__WORK TO COMPLETE__:
A - In the article on Cameco's quarterly results, how many jobs did closing the Rabbit Lake mine cost?
B - Reproduce the part of the article on Cameco's quarterly results that starts at the words "Cameco Corp.(TSX:CCO)(NYSE:CCJ), Canada’s" and ends after "a year ago.".
C - Write what comes next in the article on Cameco's quarterly results, picking up after its final sentence.

__TEXT PROVIDED__:
Cameco Corp.(TSX:CCO)(NYSE:CCJ), Canada’s top uranium producer, posted a quarterly loss last Friday that was unexpected and cut its full-year production outlook due mostly to weak uranium prices and issues at two of its operations.
Because of the bad news, shares tumbled by 12% at market’s opening on Friday, touching their lowest level since January 2016.
A surprise quarterly loss
Cameco lost $124 million, or $0.31 per share, in the third quarter ended September 30, compared with a profit of $142 million, or $0.36 per share, a year ago.
On an adjusted basis, the uranium miner lost $50 million, or $0.13 per share, in the third quarter, compared with a profit of $118 million, or $0.30 per share, in the same quarter last year. Analysts had expected a profit of $0.05 per share, according to Thomson Reuters. Revenue dropped by 27.5% to $486 million.
Cameco’s third-quarter uranium sales volume fell 1% to 9.2 million pounds, and its average realized price for the metal fell 26% to $41.66 per pound.
Uranium prices have fallen more than 50% since the Fukushima disaster in 2011, which forced Japan to shut down all its nuclear reactors. Despite the restart of some of those reactors, prices have remained low, mainly due to oversupply in the industry.
Cameco reacted to this situation by making difficult cuts, including the decision in April 2016 to close its Rabbit Lake mine in Saskatchewan, which cost 500 jobs. Those cuts apparently didn’t produce the expected results, since the company continues to lose money.
Reduction of full-year production outlook
Cameco now expects to produce 24 million pounds of the radioactive metal this year, down 5% from an earlier forecast of 25.2 million pounds. The cut is partly due to production delays at its Key Lake mine and lower production than expected at its Smith Ranch-Highland operation.
The Saskatoon-based miner is also reducing capital spending guidance to $160 million for the year compared with earlier expectations for $175 million.
“We can’t control the timing of a market recovery, so we continue to focus on our tier-one strategy; on being as streamlined and efficient as possible; responsibly managing our production, inventory and purchases; protecting and extending the value of our contract portfolio, and maximizing cash flow while maintaining our investment-grade rating,” president and CEO Tim Gitzel said in a statement.

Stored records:
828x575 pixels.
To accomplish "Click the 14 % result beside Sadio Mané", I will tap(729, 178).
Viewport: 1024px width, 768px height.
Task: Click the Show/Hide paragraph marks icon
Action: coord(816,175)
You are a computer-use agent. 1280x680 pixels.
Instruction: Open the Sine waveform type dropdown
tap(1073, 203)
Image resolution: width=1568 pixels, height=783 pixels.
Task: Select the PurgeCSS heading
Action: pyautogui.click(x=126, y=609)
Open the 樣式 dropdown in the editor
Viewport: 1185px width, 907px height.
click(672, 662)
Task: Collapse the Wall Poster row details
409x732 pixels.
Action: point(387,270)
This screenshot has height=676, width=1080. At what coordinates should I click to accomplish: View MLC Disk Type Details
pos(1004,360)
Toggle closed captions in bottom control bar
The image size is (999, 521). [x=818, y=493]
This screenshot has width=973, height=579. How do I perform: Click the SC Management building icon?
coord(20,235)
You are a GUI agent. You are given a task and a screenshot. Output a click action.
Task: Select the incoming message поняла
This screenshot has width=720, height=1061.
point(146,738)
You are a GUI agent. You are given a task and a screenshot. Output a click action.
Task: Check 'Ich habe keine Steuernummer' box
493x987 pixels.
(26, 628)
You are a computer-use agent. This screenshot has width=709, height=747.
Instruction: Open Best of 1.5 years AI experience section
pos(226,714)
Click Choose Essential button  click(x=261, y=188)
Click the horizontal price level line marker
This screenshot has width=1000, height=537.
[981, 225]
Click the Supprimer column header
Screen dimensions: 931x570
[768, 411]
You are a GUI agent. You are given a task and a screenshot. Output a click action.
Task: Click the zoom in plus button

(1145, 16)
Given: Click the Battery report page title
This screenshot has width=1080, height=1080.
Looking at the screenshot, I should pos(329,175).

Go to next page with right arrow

__RESPONSES FOR EACH TASK__:
A - 500 jobs

B -
Cameco Corp.(TSX:CCO)(NYSE:CCJ), Canada’s top uranium producer, posted a quarterly loss last Friday that was unexpected and cut its full-year production outlook due mostly to weak uranium prices and issues at two of its operations.
Because of the bad news, shares tumbled by 12% at market’s opening on Friday, touching their lowest level since January 2016.
A surprise quarterly loss
Cameco lost $124 million, or $0.31 per share, in the third quarter ended September 30, compared with a profit of $142 million, or $0.36 per share, a year ago.

C -
Cameco’s most immediate goal, he added, is to remain competitive and be ready to be among the first to respond when the demand for uranium rises.
Cameco is in a $2.1 billion legal battle with the Tokyo Electric Power Company (Tepco), which, in February, cancelled a uranium sales contract, worth about $1.3 billion in revenue through 2028. That dispute will go to arbitration in 2019. The issue of that battle could have a material effect on the company’s stock.
Nuclear stocks are becoming less popular with the growing trend towards socially responsible investing. People are more conscious of the impact that companies have on the environment. As a result, many are avoiding companies that are considered to have a negative impact on the environment or the health, such as nuclear companies. I expect this trend to increase in the future, and thus to have a negative impact on Cameco’s shares.
The uranium miner’s shares have been on a downward path for many years, showing a negative return of -12% over 10 years. Year to date, they are down more than 20%.
Cameco’s PEG ratio expected over five years is 2.08, which is high and implies that you’re paying too much for not enough growth.
Cameco is still paying a dividend of $0.10 per share quarterly, but this dividend may be in danger if uranium prices remain low for a long period.
I think that with time and patience, shares will recover, but there are much better opportunities in the market than Cameco, so I would stay away from this stock. There are risks that are simply not worth taking.